### Objective:
Rewrite the material from the line with "The width and" up to and including the line with "[x=131, y=435]", changing "screenshot" to "image" and keeping everything else the same. Return only those lines.

### Data extract:
______________________________
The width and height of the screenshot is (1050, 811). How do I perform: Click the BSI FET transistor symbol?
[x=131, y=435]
______________________________
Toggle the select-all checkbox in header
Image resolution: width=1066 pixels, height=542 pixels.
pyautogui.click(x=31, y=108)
______________________________
### Written response:
The width and height of the image is (1050, 811). How do I perform: Click the BSI FET transistor symbol?
[x=131, y=435]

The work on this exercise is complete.